1. ## injection/surjection/bijection questions

Classify each function as injective, surjective, bijective, or none of these.

1. $\displaystyle F:$ $\displaystyle [3,\infty) \rightarrow [5, \infty)$ defined by $\displaystyle F(x) = (x+3)^2 - 5$

Show that the following pairs of sets S and T are equinumerous by finding a specific bijection between the sets in each pair.

(d) S = (0,1) and T = (0,$\displaystyle \infty$)

I dont understand how to d really at all. I know with easier points we were just finding the line from the two points, but im not quite sure how to deal with harder or bigger points.

2. Originally Posted by p00ndawg
Classify each function as injective, surjective, bijective, or none of these.

1. $\displaystyle F:$ $\displaystyle [3,\infty) \rightarrow [5, \infty)$ defined by $\displaystyle F(x) = (x-3)^2 {\color{red}-} 5$.
Don't you mean $\displaystyle F(x)=(x-3)^2+5?$

For the other try
$\displaystyle \tan \left( {\frac{{\pi x}} {2}} \right)$

3. Originally Posted by Plato
Don't you mean $\displaystyle F(x)=(x-3)^2+5?$

For the other try
$\displaystyle \tan \left( {\frac{{\pi x}} {2}} \right)$

ahh sorry it was x+3. fixed in op

$\displaystyle \tan \left( {\frac{{\pi x}} {2}} \right)$

how did you come up with that? Are you just guessing what fits in that domain and range?

4. Originally Posted by p00ndawg
$\displaystyle \tan \left( {\frac{{\pi x}} {2}} \right)$
how did you come up with that? Are you just guessing what fits in that domain and range?
It is hardly a guess! I have taught this so long I know most of the tricks.
But in any case, graph the functions in both problems.
The answers will jump out at you.

5. Originally Posted by Plato
It is hardly a guess!
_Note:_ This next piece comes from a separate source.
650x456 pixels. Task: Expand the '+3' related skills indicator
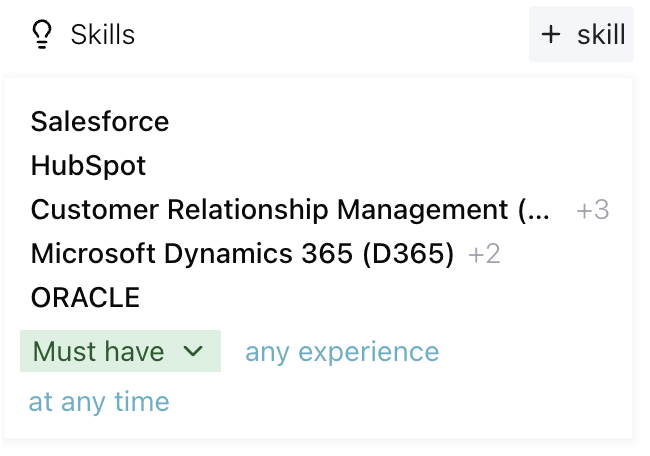click(593, 211)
I have taught this so long I know most of the tricks.
But in any case, graph the functions in both problems.
The answers will jump out at you.

haha yea i know you're not guessing, but I was speaking like for me in order to find a specific function that fills the gap I would probably just have to guess something right?

after graphing them I saw the first one clearly.

But for the second I graphed it and just see what almost looks like a straight line across the x axis. Im not sure what thats telling me.

6. See

7. Originally Posted by Plato
See

ahh you're right, well of course you were right, i had my calculator in degrees.

Thank you.

So if my teacher gives me a problem similar to this on a test, is there any kind of strategy involved in figuring out what function meets the requirements?